- _Work request_: Give again, word for word, each line below starting at the one that contains "The width and height of the screenshot is (868, 495)." and ending at the one that contains "You are a computer-use agent. 699x616 pixels.".

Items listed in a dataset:
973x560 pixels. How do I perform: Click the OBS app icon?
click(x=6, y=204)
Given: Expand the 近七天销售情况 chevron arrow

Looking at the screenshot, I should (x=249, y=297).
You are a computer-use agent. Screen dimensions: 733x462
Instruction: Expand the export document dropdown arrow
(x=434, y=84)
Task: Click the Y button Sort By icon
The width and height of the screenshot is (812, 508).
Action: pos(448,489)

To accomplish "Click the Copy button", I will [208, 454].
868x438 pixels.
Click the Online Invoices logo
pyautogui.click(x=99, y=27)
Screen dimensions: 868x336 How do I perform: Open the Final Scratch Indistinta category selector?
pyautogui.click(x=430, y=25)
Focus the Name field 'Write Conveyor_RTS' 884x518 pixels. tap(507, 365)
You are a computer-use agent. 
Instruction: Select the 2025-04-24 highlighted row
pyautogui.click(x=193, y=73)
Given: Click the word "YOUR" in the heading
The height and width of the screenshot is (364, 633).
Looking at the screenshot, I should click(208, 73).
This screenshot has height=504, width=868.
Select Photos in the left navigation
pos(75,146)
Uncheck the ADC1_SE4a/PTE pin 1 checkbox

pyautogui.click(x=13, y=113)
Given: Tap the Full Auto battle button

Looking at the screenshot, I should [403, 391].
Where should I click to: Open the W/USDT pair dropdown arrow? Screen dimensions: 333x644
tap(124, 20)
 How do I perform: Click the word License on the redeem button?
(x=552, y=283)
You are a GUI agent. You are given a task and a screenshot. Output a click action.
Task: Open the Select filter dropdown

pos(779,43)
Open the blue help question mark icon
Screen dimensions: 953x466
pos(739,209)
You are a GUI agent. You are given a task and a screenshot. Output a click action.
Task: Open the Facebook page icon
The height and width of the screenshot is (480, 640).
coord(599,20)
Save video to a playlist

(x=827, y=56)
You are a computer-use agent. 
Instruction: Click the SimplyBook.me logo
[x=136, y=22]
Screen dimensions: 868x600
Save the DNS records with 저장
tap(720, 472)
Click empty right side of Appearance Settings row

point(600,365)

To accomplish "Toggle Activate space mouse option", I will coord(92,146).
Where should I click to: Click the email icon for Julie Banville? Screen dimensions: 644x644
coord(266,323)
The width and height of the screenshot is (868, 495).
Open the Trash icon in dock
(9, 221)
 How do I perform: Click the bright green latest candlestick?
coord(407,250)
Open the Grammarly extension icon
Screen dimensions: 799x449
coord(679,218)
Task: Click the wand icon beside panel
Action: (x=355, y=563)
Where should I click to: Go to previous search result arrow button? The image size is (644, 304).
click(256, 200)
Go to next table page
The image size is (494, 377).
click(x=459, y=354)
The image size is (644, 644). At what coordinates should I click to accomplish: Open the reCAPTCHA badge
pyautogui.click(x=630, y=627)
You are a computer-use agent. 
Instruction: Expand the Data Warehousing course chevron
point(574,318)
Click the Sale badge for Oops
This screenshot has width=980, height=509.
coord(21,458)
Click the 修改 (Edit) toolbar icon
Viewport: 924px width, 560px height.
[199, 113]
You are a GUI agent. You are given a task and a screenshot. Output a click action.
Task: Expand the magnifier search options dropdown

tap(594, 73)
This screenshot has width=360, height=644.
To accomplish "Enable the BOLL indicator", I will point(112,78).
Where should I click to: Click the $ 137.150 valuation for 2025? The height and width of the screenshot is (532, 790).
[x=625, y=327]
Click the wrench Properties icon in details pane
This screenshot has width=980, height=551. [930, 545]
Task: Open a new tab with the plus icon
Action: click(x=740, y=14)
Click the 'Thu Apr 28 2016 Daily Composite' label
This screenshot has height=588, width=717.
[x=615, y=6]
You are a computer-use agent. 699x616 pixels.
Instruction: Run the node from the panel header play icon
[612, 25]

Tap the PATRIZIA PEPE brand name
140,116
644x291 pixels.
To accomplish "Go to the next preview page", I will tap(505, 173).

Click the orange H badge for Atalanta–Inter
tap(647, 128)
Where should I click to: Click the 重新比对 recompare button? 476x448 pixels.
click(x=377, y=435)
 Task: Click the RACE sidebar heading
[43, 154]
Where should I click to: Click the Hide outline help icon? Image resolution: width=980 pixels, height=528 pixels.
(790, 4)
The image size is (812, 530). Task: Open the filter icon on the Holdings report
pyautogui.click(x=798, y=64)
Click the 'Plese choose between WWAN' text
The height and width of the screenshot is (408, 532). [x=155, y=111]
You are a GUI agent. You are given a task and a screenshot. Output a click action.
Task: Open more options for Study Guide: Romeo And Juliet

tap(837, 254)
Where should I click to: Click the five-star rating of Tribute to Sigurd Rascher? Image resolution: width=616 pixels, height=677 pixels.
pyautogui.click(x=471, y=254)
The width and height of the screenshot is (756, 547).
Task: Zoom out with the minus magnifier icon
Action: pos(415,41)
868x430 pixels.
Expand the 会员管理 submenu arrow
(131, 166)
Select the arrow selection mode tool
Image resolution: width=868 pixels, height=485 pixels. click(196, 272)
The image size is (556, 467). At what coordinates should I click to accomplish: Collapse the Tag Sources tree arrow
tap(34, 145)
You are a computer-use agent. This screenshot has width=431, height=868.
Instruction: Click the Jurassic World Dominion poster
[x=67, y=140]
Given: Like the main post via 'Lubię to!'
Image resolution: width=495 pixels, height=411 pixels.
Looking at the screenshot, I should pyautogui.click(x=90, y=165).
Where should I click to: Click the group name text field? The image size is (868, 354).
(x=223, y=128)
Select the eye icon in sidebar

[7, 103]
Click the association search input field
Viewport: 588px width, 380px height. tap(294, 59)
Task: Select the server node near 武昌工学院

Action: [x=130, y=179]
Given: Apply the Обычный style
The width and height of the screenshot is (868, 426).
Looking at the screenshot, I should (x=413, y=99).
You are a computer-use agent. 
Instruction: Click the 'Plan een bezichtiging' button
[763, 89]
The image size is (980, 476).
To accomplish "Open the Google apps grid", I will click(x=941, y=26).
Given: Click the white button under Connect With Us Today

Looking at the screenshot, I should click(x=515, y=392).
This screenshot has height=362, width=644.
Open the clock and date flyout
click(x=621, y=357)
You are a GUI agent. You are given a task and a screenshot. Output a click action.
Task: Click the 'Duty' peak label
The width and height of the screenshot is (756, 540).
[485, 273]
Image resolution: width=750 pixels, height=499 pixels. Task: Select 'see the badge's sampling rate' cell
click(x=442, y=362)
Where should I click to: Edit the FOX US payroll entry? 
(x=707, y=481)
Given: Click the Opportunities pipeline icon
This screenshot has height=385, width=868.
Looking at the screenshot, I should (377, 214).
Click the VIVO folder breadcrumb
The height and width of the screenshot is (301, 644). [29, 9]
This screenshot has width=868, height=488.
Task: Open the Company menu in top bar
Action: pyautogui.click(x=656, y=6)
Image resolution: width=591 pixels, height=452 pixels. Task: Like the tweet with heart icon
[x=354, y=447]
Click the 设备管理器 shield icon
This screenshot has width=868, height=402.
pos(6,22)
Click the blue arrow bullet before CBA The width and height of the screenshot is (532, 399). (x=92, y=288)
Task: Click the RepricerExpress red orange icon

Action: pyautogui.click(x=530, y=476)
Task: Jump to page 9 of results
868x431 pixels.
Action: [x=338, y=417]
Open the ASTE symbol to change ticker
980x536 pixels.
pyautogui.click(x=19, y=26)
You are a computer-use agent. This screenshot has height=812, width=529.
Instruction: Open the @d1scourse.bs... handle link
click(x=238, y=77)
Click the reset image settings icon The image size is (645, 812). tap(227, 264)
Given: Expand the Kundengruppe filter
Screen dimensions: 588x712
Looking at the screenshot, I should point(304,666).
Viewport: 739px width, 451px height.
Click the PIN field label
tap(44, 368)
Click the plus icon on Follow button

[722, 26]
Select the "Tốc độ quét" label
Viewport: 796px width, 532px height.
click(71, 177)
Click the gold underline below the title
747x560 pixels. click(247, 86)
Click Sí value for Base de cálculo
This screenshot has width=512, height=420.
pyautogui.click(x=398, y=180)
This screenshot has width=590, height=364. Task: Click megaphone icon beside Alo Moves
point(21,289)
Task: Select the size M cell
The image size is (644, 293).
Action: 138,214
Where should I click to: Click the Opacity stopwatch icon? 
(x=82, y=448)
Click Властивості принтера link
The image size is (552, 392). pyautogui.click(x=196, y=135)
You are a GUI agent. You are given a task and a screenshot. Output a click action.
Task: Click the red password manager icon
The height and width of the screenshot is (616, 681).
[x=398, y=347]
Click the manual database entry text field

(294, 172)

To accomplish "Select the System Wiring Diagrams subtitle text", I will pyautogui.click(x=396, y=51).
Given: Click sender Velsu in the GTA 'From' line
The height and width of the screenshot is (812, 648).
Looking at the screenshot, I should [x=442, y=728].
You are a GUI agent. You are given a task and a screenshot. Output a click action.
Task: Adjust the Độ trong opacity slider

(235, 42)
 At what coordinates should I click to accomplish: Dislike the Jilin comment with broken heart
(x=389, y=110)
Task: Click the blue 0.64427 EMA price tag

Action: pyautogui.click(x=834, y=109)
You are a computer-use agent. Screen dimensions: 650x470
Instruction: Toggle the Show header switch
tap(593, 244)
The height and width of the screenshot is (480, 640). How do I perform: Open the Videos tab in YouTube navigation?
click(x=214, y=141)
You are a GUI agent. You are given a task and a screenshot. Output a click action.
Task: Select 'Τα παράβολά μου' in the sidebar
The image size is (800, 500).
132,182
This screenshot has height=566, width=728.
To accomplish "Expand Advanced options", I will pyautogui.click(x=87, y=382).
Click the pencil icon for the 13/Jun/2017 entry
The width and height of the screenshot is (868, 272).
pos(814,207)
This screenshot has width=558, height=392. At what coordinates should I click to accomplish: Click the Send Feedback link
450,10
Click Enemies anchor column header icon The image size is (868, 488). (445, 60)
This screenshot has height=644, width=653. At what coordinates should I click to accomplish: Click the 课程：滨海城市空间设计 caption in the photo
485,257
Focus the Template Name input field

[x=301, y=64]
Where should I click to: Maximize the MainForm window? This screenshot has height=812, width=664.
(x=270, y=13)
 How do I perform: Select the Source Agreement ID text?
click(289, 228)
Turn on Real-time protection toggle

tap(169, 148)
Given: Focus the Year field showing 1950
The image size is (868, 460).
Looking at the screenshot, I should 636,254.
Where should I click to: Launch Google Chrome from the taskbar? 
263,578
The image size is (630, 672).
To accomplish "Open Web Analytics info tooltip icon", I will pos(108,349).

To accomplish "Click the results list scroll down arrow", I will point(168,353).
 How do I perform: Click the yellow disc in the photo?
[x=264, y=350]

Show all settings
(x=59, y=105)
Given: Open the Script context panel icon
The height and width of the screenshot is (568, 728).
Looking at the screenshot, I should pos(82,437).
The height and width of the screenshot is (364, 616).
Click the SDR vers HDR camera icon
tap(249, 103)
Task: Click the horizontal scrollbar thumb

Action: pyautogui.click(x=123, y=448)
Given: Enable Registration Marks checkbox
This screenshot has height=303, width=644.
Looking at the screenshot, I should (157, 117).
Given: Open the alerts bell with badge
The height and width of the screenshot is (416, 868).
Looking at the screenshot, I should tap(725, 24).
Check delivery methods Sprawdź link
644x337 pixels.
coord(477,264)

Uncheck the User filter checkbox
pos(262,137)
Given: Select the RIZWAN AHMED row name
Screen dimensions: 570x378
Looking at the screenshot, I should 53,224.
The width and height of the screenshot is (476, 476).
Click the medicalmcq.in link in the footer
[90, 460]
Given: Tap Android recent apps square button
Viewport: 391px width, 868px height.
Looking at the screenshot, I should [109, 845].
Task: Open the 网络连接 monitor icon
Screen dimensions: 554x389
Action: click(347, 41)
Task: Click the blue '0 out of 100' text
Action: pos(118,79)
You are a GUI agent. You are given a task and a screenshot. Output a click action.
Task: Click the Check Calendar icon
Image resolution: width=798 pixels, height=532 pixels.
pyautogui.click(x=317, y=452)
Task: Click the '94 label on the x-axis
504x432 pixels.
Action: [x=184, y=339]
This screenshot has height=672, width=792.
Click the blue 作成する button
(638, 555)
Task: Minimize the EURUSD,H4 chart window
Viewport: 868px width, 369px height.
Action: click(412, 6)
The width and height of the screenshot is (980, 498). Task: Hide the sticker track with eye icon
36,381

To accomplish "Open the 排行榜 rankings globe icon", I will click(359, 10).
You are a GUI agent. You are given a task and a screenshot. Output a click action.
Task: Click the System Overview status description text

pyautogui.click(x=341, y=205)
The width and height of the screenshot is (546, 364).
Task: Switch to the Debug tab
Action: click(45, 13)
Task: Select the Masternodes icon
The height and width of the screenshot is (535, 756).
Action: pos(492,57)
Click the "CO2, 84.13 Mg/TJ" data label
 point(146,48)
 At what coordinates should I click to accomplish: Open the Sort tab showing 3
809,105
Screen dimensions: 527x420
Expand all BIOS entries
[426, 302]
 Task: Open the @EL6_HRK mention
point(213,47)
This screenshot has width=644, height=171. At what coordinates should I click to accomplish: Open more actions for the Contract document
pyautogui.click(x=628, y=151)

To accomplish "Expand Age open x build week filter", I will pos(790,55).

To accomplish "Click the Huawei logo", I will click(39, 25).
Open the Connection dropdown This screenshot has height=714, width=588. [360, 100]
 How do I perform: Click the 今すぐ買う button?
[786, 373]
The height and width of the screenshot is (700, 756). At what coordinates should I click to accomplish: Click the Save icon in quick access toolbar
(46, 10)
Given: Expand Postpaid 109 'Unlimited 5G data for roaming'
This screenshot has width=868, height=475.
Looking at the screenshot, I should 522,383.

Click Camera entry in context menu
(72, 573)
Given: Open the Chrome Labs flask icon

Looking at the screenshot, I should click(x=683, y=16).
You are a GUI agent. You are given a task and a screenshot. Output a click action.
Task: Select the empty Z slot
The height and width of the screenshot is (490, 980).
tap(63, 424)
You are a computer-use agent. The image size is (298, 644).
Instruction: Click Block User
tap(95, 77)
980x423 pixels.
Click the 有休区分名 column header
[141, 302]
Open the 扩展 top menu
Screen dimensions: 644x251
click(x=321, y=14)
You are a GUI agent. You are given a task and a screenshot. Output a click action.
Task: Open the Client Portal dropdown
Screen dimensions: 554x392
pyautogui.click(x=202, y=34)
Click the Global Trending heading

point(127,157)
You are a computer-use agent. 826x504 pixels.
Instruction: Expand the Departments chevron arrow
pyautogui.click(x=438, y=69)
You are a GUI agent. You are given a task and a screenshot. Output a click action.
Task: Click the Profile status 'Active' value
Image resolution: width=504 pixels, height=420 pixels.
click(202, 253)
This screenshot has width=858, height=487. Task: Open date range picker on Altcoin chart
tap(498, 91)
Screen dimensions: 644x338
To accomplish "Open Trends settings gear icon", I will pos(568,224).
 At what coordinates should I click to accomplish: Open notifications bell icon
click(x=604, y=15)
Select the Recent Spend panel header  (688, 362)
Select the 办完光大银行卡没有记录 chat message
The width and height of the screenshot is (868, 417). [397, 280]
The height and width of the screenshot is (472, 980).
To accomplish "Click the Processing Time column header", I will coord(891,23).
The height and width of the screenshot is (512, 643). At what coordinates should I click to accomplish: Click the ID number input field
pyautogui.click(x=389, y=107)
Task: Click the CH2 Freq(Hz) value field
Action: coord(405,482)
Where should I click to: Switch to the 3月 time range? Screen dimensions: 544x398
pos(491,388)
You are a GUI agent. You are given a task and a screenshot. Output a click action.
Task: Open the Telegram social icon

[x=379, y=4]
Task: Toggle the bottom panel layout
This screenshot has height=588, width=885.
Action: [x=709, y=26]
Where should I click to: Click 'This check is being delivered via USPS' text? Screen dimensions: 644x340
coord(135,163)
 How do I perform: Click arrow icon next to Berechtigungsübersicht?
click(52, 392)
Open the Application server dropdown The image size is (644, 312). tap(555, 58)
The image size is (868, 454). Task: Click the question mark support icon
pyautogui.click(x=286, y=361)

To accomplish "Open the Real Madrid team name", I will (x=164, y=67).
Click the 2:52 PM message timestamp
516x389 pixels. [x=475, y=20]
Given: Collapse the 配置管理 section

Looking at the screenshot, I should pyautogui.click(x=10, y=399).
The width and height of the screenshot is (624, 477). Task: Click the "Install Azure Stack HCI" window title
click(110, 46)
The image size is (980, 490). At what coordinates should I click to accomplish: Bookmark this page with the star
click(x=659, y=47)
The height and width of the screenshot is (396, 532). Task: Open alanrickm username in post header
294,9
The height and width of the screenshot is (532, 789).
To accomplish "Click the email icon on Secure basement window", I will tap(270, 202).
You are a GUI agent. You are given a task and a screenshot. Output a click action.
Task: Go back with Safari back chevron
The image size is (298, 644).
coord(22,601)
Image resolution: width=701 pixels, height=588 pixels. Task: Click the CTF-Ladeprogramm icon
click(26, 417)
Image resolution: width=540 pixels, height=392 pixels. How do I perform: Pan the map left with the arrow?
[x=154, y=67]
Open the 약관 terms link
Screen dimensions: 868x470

- _Reply to the exercise_:
The width and height of the screenshot is (868, 495).
Open the Trash icon in dock
(9, 221)
 How do I perform: Click the bright green latest candlestick?
coord(407,250)
Open the Grammarly extension icon
Screen dimensions: 799x449
coord(679,218)
Task: Click the wand icon beside panel
Action: (x=355, y=563)
Where should I click to: Go to previous search result arrow button? The image size is (644, 304).
click(256, 200)
Go to next table page
The image size is (494, 377).
click(x=459, y=354)
The image size is (644, 644). At what coordinates should I click to accomplish: Open the reCAPTCHA badge
pyautogui.click(x=630, y=627)
You are a computer-use agent. 
Instruction: Expand the Data Warehousing course chevron
point(574,318)
Click the Sale badge for Oops
This screenshot has width=980, height=509.
coord(21,458)
Click the 修改 (Edit) toolbar icon
Viewport: 924px width, 560px height.
[199, 113]
You are a GUI agent. You are given a task and a screenshot. Output a click action.
Task: Expand the magnifier search options dropdown

tap(594, 73)
This screenshot has width=360, height=644.
To accomplish "Enable the BOLL indicator", I will point(112,78).
Where should I click to: Click the $ 137.150 valuation for 2025? The height and width of the screenshot is (532, 790).
[x=625, y=327]
Click the wrench Properties icon in details pane
This screenshot has width=980, height=551. [930, 545]
Task: Open a new tab with the plus icon
Action: click(x=740, y=14)
Click the 'Thu Apr 28 2016 Daily Composite' label
This screenshot has height=588, width=717.
[x=615, y=6]
You are a computer-use agent. 699x616 pixels.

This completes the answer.